** START Available data **

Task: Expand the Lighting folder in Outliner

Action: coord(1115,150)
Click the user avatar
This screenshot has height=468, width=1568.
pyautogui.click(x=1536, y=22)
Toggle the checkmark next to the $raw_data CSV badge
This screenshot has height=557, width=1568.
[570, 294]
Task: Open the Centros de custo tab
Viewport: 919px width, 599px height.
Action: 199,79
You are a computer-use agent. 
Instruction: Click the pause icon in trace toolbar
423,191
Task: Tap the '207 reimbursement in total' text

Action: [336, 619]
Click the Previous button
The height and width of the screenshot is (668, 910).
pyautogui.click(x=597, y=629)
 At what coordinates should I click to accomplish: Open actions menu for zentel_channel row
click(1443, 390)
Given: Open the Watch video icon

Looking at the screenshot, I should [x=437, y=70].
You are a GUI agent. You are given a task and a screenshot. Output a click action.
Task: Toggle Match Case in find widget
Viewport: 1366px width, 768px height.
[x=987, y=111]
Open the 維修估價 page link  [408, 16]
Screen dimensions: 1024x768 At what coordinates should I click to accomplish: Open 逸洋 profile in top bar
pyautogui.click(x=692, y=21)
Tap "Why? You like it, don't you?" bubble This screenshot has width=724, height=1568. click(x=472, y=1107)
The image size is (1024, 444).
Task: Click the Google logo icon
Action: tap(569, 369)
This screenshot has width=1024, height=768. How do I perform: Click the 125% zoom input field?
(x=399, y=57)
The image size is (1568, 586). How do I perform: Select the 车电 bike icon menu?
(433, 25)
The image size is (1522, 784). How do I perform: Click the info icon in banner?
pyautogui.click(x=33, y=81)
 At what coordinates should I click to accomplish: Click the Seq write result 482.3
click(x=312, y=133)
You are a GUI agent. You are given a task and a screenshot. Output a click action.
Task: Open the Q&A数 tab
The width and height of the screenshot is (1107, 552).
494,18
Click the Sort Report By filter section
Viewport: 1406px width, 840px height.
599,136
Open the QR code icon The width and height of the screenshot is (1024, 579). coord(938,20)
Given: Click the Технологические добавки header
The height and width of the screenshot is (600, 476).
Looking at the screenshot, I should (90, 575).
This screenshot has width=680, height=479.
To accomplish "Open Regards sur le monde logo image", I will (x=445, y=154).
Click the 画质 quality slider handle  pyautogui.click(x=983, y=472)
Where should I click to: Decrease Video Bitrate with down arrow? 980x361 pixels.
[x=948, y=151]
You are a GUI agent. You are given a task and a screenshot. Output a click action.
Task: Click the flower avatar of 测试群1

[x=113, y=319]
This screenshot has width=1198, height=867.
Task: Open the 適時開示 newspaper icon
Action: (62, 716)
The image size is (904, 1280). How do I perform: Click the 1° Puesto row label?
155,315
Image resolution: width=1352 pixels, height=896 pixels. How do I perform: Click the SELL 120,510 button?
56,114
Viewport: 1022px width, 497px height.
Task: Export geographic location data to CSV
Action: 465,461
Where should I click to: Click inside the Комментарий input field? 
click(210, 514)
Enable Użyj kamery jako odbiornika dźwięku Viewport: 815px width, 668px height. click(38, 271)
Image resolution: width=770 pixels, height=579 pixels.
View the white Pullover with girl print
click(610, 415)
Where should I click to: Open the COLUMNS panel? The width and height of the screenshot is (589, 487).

** END Available data **

What the task asks =
Convert the material from the line containing "Image resolution: width=1352" through the end of the material into a JSON list of strings, one string per line, leaving out blank lines.

Task answer =
[
  "Image resolution: width=1352 pixels, height=896 pixels. How do I perform: Click the SELL 120,510 button?",
  "56,114",
  "Viewport: 1022px width, 497px height.",
  "Task: Export geographic location data to CSV",
  "Action: 465,461",
  "Where should I click to: Click inside the Комментарий input field? ",
  "click(210, 514)",
  "Enable Użyj kamery jako odbiornika dźwięku Viewport: 815px width, 668px height. click(38, 271)",
  "Image resolution: width=770 pixels, height=579 pixels.",
  "View the white Pullover with girl print",
  "click(610, 415)",
  "Where should I click to: Open the COLUMNS panel? The width and height of the screenshot is (589, 487)."
]